■ What to produce
Look for the word "computer" in the entries below, then copy every line that has it.

<<<<

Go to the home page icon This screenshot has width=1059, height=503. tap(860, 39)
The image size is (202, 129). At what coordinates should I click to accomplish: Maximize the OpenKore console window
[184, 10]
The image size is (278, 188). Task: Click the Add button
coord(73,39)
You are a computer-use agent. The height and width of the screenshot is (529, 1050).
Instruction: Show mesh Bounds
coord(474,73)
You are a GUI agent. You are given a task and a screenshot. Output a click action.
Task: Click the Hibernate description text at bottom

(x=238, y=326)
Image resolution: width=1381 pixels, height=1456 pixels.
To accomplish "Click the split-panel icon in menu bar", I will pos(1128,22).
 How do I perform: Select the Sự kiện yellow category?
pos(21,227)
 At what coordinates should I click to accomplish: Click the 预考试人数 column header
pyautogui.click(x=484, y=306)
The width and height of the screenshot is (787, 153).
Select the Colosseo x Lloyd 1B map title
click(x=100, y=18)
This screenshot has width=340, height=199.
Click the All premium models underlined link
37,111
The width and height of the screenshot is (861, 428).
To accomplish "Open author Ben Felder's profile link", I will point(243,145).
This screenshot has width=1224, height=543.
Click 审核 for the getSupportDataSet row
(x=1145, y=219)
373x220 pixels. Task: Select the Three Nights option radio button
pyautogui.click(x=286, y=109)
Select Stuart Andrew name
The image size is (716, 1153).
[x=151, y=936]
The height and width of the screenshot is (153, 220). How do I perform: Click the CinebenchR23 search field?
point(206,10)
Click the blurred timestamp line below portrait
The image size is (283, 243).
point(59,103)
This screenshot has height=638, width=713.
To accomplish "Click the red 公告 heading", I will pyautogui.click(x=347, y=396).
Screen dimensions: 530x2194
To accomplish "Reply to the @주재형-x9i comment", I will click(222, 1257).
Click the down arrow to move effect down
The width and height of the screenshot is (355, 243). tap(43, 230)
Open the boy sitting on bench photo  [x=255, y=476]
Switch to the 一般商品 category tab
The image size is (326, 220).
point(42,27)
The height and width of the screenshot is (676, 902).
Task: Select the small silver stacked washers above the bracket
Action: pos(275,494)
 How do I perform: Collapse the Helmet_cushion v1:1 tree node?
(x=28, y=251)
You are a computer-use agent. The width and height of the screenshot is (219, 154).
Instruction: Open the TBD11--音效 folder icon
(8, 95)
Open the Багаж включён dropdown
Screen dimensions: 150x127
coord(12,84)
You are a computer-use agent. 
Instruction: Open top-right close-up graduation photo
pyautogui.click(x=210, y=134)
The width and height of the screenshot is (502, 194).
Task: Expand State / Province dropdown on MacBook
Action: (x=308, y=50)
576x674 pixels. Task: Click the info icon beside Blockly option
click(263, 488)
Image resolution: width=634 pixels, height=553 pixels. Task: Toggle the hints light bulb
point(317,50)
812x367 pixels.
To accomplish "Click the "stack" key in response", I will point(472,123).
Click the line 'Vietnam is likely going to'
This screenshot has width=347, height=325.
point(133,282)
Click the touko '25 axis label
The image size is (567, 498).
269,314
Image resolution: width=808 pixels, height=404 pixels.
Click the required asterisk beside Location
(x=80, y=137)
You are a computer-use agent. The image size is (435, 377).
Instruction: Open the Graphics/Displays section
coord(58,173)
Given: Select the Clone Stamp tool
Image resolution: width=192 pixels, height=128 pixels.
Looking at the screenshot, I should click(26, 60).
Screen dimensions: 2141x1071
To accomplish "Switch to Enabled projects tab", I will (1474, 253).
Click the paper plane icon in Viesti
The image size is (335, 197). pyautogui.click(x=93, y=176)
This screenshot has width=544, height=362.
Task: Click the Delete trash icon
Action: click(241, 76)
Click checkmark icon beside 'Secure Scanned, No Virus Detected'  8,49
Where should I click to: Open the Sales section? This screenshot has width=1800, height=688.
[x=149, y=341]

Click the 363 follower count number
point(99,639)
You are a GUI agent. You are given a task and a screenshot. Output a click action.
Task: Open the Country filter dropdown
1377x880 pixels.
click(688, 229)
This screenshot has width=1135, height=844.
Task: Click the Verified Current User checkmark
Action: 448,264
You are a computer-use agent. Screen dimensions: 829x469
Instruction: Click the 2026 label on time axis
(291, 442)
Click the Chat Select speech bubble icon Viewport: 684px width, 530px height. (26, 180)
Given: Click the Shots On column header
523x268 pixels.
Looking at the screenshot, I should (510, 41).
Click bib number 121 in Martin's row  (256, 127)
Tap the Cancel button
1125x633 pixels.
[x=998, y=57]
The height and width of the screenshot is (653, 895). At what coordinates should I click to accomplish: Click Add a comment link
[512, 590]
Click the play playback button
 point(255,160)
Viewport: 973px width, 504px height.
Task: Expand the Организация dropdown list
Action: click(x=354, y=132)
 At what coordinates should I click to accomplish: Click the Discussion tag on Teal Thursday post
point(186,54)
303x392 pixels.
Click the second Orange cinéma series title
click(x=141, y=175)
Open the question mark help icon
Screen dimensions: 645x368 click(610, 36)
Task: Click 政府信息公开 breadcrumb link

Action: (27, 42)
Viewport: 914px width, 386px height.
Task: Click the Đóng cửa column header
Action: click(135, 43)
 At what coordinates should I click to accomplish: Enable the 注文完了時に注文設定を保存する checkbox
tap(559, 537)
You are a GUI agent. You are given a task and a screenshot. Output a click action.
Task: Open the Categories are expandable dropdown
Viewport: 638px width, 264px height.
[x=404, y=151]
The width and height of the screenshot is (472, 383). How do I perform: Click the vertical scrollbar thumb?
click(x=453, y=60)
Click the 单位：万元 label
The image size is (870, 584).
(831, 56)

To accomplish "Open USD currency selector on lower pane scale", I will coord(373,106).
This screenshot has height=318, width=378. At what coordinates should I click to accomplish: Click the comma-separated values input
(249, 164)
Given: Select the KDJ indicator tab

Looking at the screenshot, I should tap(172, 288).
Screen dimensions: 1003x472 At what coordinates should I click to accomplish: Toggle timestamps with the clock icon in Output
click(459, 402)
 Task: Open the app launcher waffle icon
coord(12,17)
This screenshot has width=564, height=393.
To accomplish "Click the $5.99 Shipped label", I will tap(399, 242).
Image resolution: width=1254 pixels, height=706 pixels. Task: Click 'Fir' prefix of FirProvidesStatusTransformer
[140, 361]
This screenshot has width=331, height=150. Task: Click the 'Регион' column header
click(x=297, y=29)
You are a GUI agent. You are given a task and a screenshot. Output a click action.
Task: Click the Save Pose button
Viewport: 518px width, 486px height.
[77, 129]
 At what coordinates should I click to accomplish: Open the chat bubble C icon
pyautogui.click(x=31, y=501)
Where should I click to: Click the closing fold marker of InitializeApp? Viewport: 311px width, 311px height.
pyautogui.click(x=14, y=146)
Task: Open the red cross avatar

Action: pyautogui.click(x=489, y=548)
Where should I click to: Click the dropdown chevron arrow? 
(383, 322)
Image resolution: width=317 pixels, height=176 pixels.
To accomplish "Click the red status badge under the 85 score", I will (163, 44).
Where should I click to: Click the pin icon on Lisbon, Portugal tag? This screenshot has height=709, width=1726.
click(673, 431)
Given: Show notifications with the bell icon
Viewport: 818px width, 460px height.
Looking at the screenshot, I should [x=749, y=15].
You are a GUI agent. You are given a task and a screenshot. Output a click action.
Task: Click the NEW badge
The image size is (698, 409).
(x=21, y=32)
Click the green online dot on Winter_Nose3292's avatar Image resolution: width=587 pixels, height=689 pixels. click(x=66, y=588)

>>>>

■ Solution for this problem
You are a computer-use agent. The height and width of the screenshot is (529, 1050).
You are a computer-use agent. The width and height of the screenshot is (219, 154).
You are a computer-use agent. 
You are a computer-use agent. The image size is (435, 377).
You are a computer-use agent. Screen dimensions: 829x469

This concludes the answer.